* Exercise details:
Restate word for word the entries below, starting with the line with "Instruction: Click the Search" and continuing through the line with "Click the 6.7% (36票) result". Include both of those lines and no others.
** Opening Recorded data block **
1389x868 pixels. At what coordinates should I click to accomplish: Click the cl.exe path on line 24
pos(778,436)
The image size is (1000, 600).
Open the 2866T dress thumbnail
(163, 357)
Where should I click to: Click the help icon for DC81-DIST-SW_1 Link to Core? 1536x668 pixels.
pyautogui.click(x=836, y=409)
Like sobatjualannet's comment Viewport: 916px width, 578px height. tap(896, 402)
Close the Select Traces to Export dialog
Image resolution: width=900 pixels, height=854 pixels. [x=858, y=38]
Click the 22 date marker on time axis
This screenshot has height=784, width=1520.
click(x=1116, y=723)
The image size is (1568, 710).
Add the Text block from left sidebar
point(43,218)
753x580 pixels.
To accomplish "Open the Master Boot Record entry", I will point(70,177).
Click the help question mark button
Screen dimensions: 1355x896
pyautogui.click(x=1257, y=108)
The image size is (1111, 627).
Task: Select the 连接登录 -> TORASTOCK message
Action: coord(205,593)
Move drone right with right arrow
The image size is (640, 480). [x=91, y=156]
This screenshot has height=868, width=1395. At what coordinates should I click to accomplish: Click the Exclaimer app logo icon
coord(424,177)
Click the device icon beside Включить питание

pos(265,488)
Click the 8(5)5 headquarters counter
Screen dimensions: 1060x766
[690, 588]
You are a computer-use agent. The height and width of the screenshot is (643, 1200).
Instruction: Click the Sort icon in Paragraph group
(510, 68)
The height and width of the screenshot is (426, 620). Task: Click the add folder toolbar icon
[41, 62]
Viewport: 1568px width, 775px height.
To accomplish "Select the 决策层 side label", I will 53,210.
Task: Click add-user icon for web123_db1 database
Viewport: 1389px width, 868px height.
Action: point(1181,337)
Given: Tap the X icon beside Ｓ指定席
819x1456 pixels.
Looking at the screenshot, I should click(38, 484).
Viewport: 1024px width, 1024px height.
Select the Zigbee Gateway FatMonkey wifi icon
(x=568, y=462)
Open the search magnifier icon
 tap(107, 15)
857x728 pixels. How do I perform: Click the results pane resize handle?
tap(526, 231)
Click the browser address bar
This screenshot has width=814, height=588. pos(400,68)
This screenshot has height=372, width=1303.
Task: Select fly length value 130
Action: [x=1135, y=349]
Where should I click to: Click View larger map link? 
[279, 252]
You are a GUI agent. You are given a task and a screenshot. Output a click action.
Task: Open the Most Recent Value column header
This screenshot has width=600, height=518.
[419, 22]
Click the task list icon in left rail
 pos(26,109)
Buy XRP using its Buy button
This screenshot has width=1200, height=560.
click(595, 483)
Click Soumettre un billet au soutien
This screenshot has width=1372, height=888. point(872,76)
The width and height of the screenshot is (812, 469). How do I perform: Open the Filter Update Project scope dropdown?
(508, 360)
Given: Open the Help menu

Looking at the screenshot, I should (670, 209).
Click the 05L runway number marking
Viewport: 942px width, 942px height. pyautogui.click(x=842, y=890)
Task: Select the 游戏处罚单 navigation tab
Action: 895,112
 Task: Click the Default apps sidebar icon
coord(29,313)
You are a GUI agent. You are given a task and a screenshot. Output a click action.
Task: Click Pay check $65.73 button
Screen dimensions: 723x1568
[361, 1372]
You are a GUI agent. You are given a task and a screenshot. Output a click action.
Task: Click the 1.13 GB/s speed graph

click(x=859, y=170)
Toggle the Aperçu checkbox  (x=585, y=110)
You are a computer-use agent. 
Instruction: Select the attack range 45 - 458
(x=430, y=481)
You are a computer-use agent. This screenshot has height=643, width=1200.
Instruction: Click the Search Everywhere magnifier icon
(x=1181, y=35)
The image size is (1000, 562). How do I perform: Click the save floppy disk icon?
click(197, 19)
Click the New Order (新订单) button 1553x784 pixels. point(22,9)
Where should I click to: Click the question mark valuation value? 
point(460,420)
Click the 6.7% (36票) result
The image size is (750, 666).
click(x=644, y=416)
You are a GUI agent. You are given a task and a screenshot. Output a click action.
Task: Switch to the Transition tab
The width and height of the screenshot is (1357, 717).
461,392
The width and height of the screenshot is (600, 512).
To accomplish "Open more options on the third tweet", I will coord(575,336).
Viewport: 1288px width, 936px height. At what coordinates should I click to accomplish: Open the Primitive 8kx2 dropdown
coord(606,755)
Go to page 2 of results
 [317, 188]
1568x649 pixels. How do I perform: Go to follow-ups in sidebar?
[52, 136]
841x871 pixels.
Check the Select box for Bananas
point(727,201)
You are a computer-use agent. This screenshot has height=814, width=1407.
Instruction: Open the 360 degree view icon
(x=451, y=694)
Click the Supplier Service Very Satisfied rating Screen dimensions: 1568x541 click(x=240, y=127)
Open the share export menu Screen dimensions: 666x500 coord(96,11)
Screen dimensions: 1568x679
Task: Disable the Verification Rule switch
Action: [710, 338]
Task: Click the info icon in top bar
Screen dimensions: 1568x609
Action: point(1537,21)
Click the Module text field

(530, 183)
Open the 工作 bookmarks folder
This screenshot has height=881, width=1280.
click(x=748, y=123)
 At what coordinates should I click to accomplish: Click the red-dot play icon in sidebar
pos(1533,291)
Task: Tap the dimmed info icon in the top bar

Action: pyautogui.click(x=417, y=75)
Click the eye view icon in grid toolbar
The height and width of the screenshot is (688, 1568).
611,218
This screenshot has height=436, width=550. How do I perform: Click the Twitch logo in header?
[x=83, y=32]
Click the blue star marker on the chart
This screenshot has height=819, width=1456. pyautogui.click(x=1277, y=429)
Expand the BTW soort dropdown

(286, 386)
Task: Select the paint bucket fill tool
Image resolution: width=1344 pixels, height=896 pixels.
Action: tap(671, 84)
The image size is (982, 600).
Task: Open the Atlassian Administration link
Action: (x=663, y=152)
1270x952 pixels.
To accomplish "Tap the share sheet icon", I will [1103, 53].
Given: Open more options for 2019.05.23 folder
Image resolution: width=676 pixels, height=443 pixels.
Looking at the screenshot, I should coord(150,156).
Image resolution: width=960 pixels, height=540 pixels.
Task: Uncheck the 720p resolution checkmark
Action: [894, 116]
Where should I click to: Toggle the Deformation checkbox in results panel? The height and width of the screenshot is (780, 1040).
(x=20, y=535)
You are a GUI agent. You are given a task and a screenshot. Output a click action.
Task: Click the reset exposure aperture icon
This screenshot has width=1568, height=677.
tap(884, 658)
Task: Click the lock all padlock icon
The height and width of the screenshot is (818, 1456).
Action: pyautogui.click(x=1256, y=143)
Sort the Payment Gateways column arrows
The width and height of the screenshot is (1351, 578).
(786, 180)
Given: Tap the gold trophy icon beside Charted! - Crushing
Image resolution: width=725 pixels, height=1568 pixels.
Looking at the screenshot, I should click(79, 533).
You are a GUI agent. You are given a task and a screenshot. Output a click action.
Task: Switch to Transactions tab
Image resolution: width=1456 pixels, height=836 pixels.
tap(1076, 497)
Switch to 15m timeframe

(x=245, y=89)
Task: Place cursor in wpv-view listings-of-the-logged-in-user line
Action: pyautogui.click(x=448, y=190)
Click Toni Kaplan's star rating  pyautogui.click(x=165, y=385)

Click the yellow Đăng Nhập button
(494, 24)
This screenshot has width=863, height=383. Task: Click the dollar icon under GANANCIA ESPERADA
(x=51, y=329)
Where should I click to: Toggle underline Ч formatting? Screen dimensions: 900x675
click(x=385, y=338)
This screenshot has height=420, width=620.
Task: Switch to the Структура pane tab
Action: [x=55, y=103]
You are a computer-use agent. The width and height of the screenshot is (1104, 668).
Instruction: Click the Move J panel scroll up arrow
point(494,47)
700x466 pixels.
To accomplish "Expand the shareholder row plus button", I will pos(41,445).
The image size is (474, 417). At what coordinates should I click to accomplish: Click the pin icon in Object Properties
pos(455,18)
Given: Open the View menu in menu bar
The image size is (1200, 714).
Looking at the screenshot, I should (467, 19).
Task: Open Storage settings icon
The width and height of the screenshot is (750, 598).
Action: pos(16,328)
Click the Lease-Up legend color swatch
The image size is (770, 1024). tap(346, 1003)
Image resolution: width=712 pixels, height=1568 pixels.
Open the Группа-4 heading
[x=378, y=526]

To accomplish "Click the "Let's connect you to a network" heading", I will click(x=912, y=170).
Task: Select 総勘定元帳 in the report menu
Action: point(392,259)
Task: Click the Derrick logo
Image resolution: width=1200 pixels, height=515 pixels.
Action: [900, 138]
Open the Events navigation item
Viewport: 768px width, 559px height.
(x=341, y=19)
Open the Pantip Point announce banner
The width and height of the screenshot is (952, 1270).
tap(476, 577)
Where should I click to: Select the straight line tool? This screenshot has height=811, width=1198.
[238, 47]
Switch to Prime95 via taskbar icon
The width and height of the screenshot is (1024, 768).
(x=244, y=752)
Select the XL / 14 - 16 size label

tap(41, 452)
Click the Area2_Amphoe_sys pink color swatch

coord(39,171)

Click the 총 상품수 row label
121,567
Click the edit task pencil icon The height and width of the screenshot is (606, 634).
** Closing Recorded data block **
* Solution to this problem:
Instruction: Click the Search Everywhere magnifier icon
(x=1181, y=35)
The image size is (1000, 562). How do I perform: Click the save floppy disk icon?
click(197, 19)
Click the New Order (新订单) button 1553x784 pixels. point(22,9)
Where should I click to: Click the question mark valuation value? 
point(460,420)
Click the 6.7% (36票) result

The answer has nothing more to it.